Quello che è accaduto in Italia lo potete vedere bene dal grafico qui a fianco – che analizza i consumi pro capite degli ultimi 150 anni – un aumento non è diverso da quello registrato negli altri paesi occidentali. Cui si è inoltre affiancata negli ultimi vent’anni la diffusione dell’uso della carne carne rossa in paesi come Cina e India, che hanno enormi potenziali di consumo (e quindi di ulteriore impatto ambientale).
Se vi interessa approfondire come si sono evolute le abitudini alimentari con l’industrializzazione potete leggere il Rapporto Coop Un secolo d’Italia e questo articolo che ricostruisce nel dettaglio come è cambiato nel tempo – purtroppo in peggio – il nostro modo di mangiare. Inoltre potete anche guardare questo documentario, recentemente realizzato da RAI3.
Da tempo ci troviamo di fronte a una sorta di paradosso del cibo e se i più poveri temono ancora la fame, nei paesi cosiddetti sviluppati si soffre di troppa abbondanza e il consumo eccessivo di carne porta a un maggior rischio di patologie quali cardiopatie, diabete e alcuni tipi di tumori.
Ma perché la carne è così dannosa? Per tanti motivi, primo fra tutti il fatto che oggi sul pianeta ci sono costantemente 25 miliardi di animali d’allevamento (circa 70 miliardi è il numero di quelli uccisi nel corso di un anno). Sono polli, maiali, bovini, ovini, conigli, tacchini cresciuti prevalentemente nei cosiddetti allevamenti intensivi. Gli animali, ammassati a migliaia in enormi capannoni e recinti, non vengono nutriti con erba o fieno ma con cereali e soia (spesso OGM), che ne accelerano l’aumento di peso. Questo porta a un dominio dalle monocolture per la produzione di mangimi, che rendono gli ecosistemi meno resilienti perché ne distruggono la biodiversità e richiedono metodi di coltivazione basati sull’uso di pesticidi e fertilizzanti di origine fossile. Insomma, l’agricoltura legata alla produzione della carne ha effetti ambientali devastanti.
Inoltre, a causa di come sono nutriti e delle cattive condizioni igieniche e di vita la maggior parte di questi animali, in particolare i bovini, ha gravi problemi di salute tenuti sotto controllo con gli antibiotici.
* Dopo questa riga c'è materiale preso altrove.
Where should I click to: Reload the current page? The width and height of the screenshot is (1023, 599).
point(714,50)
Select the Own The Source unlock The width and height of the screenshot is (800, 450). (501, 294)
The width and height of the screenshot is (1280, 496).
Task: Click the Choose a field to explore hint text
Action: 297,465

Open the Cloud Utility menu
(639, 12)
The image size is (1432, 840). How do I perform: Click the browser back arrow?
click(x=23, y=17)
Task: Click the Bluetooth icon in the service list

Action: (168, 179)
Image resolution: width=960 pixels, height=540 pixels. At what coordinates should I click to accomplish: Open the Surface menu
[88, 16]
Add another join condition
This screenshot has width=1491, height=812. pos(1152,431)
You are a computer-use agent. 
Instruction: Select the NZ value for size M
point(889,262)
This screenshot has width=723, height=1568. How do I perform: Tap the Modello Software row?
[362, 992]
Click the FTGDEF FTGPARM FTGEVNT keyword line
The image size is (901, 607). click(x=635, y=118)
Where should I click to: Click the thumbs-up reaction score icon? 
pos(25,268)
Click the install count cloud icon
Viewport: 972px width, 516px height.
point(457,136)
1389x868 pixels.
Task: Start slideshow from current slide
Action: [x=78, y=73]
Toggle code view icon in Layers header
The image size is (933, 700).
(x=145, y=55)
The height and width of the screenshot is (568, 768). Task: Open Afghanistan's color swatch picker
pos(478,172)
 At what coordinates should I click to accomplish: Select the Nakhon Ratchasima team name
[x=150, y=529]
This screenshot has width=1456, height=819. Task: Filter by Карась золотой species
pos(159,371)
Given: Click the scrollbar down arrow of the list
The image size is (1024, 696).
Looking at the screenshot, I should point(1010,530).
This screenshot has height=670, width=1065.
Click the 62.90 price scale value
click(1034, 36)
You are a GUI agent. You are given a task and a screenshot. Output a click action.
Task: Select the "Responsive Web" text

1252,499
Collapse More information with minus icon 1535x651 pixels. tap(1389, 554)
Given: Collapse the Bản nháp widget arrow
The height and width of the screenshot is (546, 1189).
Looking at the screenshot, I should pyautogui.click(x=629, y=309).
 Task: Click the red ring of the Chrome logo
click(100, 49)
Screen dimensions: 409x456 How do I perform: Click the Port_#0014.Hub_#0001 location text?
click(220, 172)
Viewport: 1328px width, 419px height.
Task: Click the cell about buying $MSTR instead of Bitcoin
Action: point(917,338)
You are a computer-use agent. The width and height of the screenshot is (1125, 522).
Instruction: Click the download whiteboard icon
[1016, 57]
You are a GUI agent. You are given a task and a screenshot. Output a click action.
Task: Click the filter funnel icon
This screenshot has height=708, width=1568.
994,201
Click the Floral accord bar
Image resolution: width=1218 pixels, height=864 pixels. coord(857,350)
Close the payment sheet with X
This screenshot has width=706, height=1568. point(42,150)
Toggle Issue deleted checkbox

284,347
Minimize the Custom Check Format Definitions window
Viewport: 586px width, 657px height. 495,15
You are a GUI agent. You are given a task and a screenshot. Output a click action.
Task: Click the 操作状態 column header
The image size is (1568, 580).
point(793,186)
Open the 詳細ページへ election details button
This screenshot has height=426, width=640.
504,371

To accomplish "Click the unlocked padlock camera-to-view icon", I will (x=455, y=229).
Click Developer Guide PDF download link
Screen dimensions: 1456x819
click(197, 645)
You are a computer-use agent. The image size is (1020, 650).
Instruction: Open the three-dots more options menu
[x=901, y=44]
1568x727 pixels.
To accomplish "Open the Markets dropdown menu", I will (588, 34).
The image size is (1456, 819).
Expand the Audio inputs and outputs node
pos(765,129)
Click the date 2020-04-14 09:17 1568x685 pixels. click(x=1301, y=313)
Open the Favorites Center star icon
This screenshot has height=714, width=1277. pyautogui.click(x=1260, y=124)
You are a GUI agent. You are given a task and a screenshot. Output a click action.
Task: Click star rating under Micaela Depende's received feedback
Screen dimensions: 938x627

Sostanze usate anche per accelerarne la crescita, in un uso smodato che ha determinato fenomeni di antibiotico-resistenza che stiamo già sperimentando sulla nostra salute.
Insomma, da qualsiasi parte lo si prenda il problema dell’iperconsumo di carne è una questione complessa e preoccupante: dobbiamo pensare seriamente come, da consumatori, si possa modificare i nostri consumi alimentari e fare scelte più giuste per l’ambiente, per la nostra salute e per una più equa distribuzione delle risorse.
Questo ci porta ad un altro aspetto del problema, quello economico: qual è il prezzo giusto della carne? A questo prova a rispondere uno studio di SlowFood che analizza i costi nascosti della carne, cioè le esternalità negative, innanzitutto economiche, che non paghiamo direttamente facendo la spesa ma in altre modalità.
Insomma, anche da questi pochi cenni ci sembra di poter dire che il dilemma dell’onnivoro possa avere una sola risposta: carne sì, se si vuole, ma meno, meglio e più vicino!